The APIIDA API Gateway Manager for Broadcom Layer7 version 2023.2.2 is vulnerable to Host Header Injection. The login and forgot-password pages use the value of the Host header received from the client in the form action URL. This allows an attacker to inject an arbitrary domain into the header, which is then reflected in the page source. An attacker can intercept and modify the Host header of a request to the login page, causing any subsequent credentials entered by a legitimate user to be submitted to the attacker-controlled domain.

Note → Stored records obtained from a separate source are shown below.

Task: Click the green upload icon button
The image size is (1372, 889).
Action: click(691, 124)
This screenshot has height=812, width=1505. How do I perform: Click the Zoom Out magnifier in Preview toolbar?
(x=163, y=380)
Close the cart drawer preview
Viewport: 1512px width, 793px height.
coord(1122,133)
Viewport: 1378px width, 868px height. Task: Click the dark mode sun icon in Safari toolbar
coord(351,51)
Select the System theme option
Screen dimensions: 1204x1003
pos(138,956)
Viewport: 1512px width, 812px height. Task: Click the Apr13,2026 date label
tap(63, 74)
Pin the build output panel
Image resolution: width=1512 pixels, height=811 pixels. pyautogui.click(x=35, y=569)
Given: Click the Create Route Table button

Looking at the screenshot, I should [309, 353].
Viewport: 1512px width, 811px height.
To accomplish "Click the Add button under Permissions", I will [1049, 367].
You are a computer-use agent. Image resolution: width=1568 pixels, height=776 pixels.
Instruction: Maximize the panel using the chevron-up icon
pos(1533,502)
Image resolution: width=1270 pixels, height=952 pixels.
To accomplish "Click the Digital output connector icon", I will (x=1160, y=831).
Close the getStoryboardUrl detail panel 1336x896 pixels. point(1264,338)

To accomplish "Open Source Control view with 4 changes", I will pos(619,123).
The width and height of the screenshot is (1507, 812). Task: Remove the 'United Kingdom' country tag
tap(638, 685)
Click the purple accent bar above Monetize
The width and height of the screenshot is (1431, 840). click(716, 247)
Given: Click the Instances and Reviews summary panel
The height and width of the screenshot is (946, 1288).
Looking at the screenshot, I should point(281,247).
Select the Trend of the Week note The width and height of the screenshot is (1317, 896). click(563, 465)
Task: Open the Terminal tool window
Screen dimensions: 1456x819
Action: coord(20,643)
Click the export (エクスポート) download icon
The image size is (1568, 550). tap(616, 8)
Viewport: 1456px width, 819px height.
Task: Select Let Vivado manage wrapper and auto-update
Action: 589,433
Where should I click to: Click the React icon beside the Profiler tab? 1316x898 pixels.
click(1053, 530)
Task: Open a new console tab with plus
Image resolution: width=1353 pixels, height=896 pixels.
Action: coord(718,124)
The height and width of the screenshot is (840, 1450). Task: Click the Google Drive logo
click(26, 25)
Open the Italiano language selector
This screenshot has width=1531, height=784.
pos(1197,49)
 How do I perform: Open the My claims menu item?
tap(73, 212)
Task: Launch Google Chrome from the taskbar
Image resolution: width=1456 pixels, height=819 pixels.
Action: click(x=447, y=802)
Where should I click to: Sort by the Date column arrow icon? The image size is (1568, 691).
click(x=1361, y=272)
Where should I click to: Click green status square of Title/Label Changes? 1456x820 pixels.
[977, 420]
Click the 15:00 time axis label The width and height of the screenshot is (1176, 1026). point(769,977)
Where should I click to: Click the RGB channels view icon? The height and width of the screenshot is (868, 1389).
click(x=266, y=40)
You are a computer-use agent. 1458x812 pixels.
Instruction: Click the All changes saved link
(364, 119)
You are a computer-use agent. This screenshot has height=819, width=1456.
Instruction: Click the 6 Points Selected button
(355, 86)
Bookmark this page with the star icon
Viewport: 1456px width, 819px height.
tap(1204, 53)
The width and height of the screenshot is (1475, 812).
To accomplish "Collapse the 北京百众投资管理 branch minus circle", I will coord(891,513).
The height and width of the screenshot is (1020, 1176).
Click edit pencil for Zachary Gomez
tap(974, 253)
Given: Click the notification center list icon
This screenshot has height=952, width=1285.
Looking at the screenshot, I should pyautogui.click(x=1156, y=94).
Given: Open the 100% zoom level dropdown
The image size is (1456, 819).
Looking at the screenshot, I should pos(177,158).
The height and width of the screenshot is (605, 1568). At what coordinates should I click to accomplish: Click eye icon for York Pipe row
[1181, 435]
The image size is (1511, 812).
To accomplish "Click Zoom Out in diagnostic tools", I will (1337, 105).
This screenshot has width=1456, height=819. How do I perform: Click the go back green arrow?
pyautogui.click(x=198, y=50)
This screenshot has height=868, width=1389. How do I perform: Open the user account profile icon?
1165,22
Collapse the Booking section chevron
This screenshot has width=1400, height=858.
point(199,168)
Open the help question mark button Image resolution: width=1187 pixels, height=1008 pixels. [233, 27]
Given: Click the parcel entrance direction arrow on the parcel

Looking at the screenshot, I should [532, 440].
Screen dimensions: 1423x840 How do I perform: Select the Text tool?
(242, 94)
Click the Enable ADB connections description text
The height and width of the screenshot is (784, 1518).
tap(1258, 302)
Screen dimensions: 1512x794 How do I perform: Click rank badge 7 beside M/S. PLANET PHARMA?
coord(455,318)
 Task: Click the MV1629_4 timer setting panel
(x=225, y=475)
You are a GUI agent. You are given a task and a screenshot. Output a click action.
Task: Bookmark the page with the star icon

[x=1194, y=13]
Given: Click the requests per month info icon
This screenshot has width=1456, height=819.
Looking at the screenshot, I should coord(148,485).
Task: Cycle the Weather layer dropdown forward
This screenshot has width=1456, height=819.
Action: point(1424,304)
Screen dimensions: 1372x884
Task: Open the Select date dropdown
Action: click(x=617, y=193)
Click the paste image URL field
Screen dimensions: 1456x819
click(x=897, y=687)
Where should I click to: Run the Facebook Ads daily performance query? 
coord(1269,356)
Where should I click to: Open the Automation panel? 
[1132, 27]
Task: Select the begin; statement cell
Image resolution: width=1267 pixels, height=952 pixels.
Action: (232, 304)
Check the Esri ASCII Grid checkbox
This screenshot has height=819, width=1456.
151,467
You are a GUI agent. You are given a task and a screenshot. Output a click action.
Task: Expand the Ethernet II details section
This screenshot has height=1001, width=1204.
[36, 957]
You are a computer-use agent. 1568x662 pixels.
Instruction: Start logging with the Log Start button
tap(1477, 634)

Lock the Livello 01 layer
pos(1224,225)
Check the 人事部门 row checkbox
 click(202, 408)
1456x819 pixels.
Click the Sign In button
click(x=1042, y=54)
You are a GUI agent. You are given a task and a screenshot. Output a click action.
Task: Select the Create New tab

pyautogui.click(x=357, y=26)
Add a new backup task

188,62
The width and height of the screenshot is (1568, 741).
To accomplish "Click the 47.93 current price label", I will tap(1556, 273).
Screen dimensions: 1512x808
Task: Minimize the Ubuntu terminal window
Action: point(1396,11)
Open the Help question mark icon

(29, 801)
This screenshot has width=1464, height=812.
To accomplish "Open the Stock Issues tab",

The affected version is v2023.2.2; earlier or later versions may also be affected but were not tested [2].

Exploitation

The attacker must be in a position to intercept network traffic between the victim user and the APIIDA server (e.g., via a man-in-the-middle attack on an unsecured network, or by controlling a router or proxy). Using a proxy tool such as Burp Suite, the attacker intercepts the victim's initial request to the login page (commonly https://localhost/ or the configured hostname) [2]. The attacker then replaces the original Host header value with a domain under their control (e.g., a subdomain on Burp Collaborator or a personal server) [2]. The modified request is forwarded to the server, which responds with the login form containing the attacker's domain in the form action URL. If the victim, unaware of the manipulation, enters their credentials and submits the form, the credentials are sent to the attacker's external domain, allowing the attacker to capture them [2].

Impact

Successful exploitation allows an attacker to steal the credentials (username and password) of a legitimate user who logs in after the Host header has been tampered with [2]. This leads to unauthorized access to the APIIDA API Gateway Manager, potentially compromising the entire API management platform. The attacker gains the same level of access as the victim user, which could be administrative depending on the victim's privileges. The confidentiality of user credentials is compromised, and the attacker may be able to further escalate privileges or move laterally within the network.

Mitigation

As of the publication date of this CVE (January 3, 2024), no official fix or patch has been announced by APIIDA or Broadcom for version 2023.2.2 [1][2]. The vendor's website does not mention this vulnerability or a corrected version [1]. Users should consider implementing a web application firewall (WAF) rule to validate and normalize the Host header against a whitelist of allowed domains. Additionally, ensure all administrative access to the gateway manager is performed over secure, trusted networks (e.g., VPN) to reduce the risk of man-in-the-middle attacks. Monitor for any outbound connections to unexpected domains from the login system. If a patched version is released, it will be available from the official APIIDA download page [1].